Reproduce the records below line for line, without any alteration, and leave the pictures out of your response.

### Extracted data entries
------------------------------------------------------------------------

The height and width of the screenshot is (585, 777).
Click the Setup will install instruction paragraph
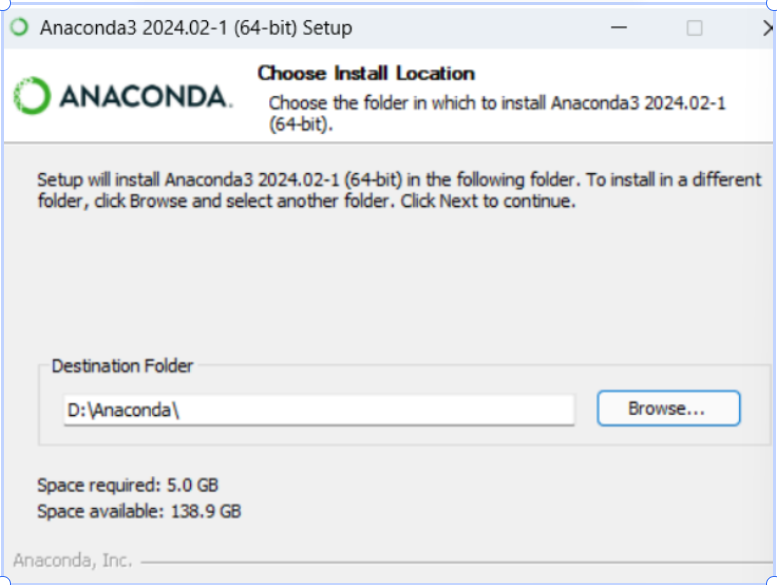point(399,190)
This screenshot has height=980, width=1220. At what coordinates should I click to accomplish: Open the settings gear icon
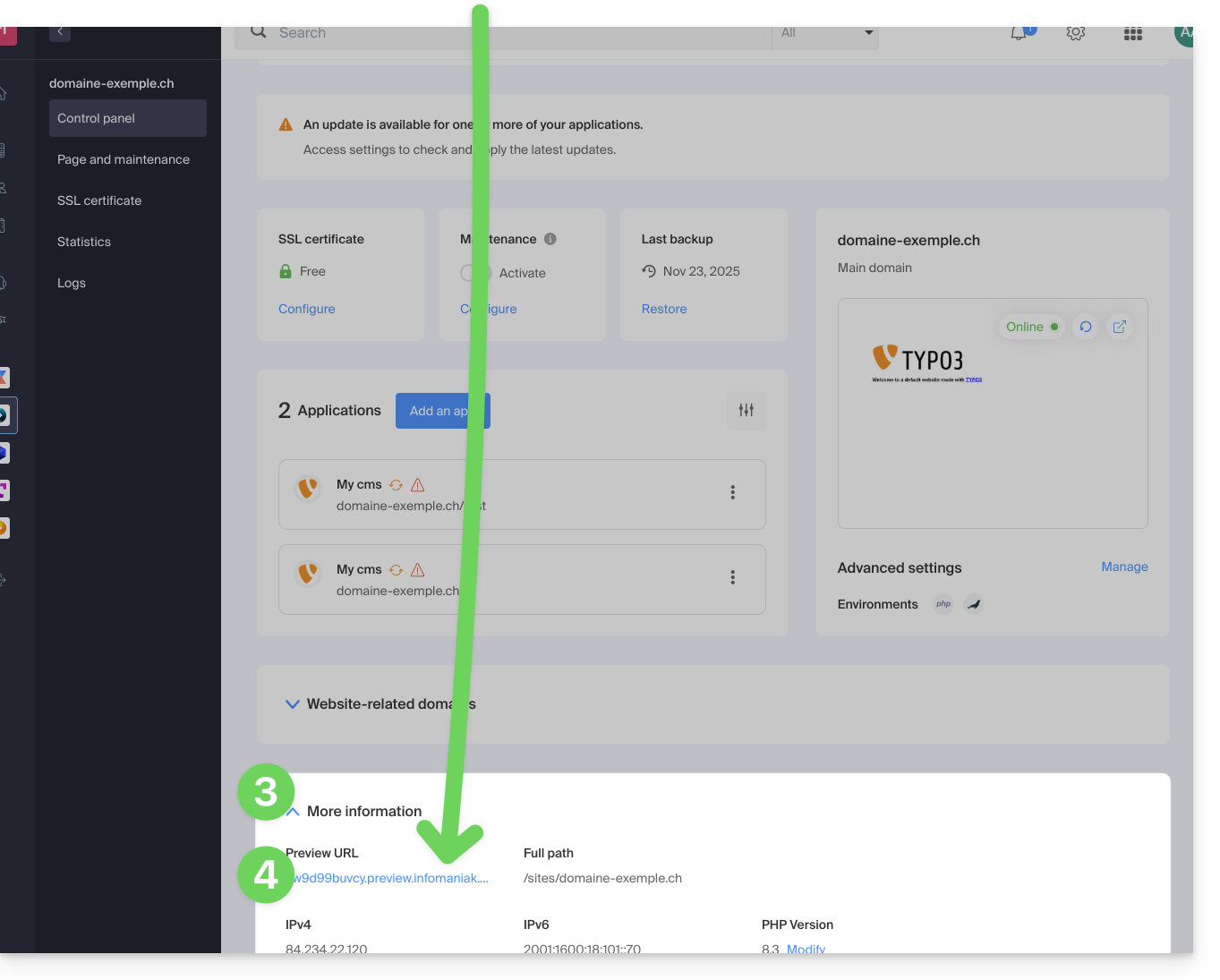coord(1076,34)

------------------------------------------------------------------------

### Complete answer
The height and width of the screenshot is (585, 777).
Click the Setup will install instruction paragraph
point(399,190)
This screenshot has height=980, width=1220. At what coordinates should I click to accomplish: Open the settings gear icon
coord(1076,34)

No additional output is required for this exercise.